George A. Fuller (October 21, 1851 – December 14, 1900) was an American architect often credited as being the "inventor" of modern skyscrapers and the modern contracting system.

==Early life and career==
George Fuller was born in Templeton, Massachusetts, near Worcester. After graduating from Andover College, he took a course in architecture at the newly founded MIT (known informally at the time as Boston Tech), and then started in the office of his uncle, J.E. Fuller, an architect in Worcester, Massachusetts. Fuller soon entered the office of Peabody & Stearns - a firm which specialized in building mansions for the rich in Newport, Rhode Island - where he soon developed a strong interest in the details of erecting a building, and was particularly interested in "skyscrapers", the name recently given to the tall buildings that had been made possible by Elisha Otis' invention of the safety elevator. At the age of twenty-five he was made a partner and placed in charge of Peabody & Stearns's New York office.

In New York, Fuller's design for a new club house for the Union League Club of New York, a Queen Anne mansion for the site at the corner of Fifth Avenue and 39th Street, won over eight other designs, including those submitted by noted architects Richard Morris Hunt and Charles McKim and William Rutherford Mead. Fuller also designed the United Bank Building, a nine-story building at Wall Street and Broadway, although he left Peabody & Stearns shortly after construction began, having spent four years there.

==George A. Fuller Company==
Fuller moved to Chicago, the locus of much of the skyscraper construction in the United States at the time, where he formed a partnership with C. Everett Clark, another architect from Massachusetts, which lasted only two years. He then raised $50,000 and set up the George A. Fuller Company in 1882. Fuller's new firm was different from the many architecture firms of the time, in that it intended to handle all aspects of building construction except for the design of the building, which would come from outside architects. In this way, Fuller created the modern concept of the general contractor.

One of the new firm's first jobs was the Chicago Opera House, designed by Henry Ives Cobb and Charles S. Frost. In this building, Fuller, who was a proponent of using steel in building construction, utilized it for the floor beams, a decision which subjected him to criticism from the architectural community, which was wary of using steel and unsure of its long-term properties.

Very little is really known today of the properties of steel ... and though events point strongly to [it] becoming the metal of the future, there exists among many reasonable conservative men, a wide and well-grounded distrust of its use in the higher engineer or architectural structures, on account of its mysterious behavior, and frequent erratic and inexplicable failures.

Fuller's firm built the Tacoma Building in Chicago designed by Holabird & Roche and completed in 1889, which was the first skyscraper with non load bearing curtain walls.
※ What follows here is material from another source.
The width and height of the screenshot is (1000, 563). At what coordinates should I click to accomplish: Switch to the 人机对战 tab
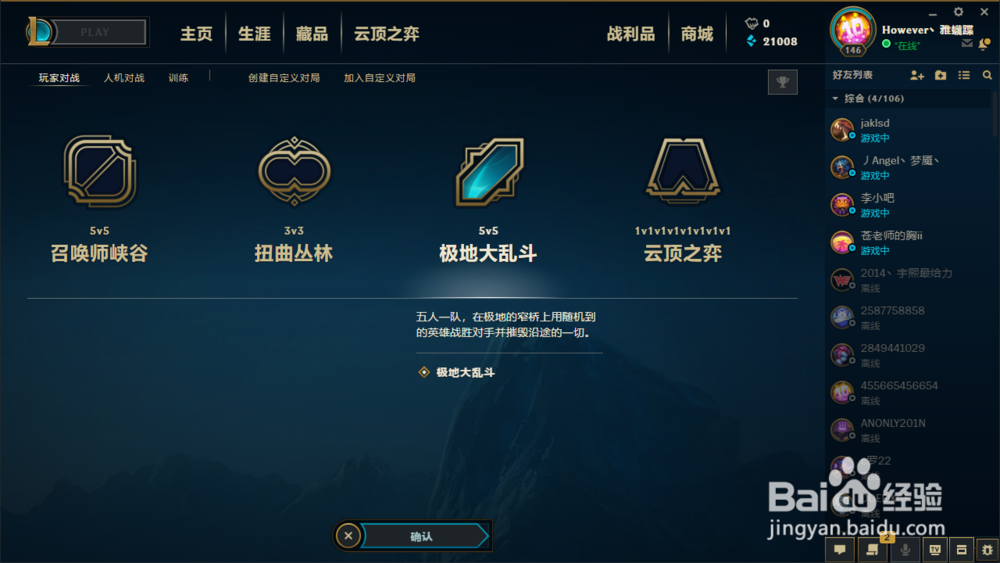[124, 78]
By using Bessemer steel beams, Fuller created steel cages that supported all the building's weight.

Fuller's firm also built the Rookery Building (1888, Burnham and Root), the Rand McNally Building (1890, Burnham & Root), the Pontiac Building (1891, Holabird & Roche) and the Monadnock Building (1891, Burnham & Root; 1893, Holabird & Roche) in Chicago, and the New York Times Building (1889, George B. Post) in New York City. The Fuller Company was also intensely involved in the building of the Chicago World's Fair of 1893, the Columbian Exposition, in which a temporary "White City on the Lake" was constructed under the supervision of Daniel Burnham.
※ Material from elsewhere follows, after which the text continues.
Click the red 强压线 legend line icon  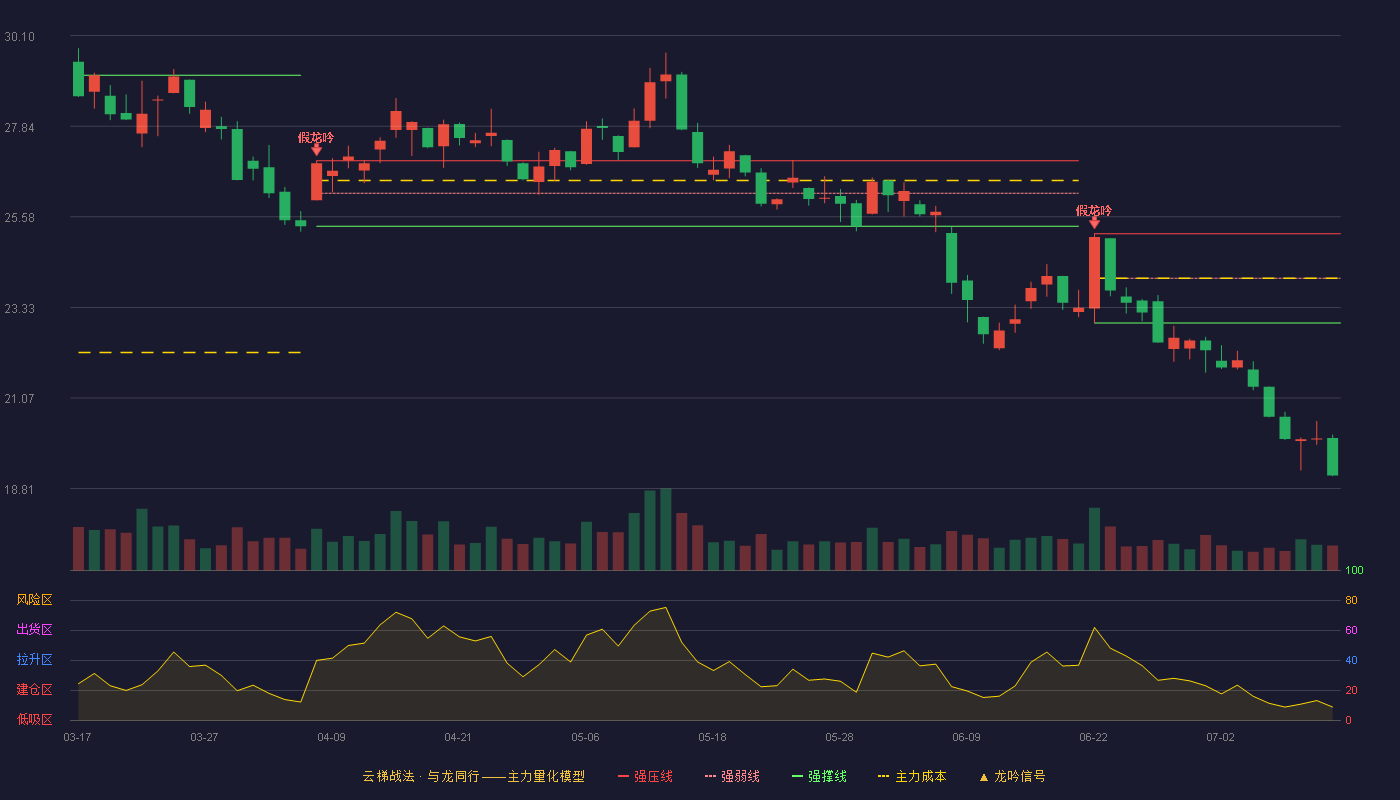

With the success of his firm, Fuller became a multimillionaire, and his wife and daughters entered Chicago society. He commissioned Charles P. Post to design a home on Drexel Boulevard on the South Side of Chicago, and Post created a Queen Anne style mansion. His daughter, Allon, married Harry St. Francis Black in 1894, and Fuller took him into the company as vice president, despite the fact that Black was neither an architect nor an engineer.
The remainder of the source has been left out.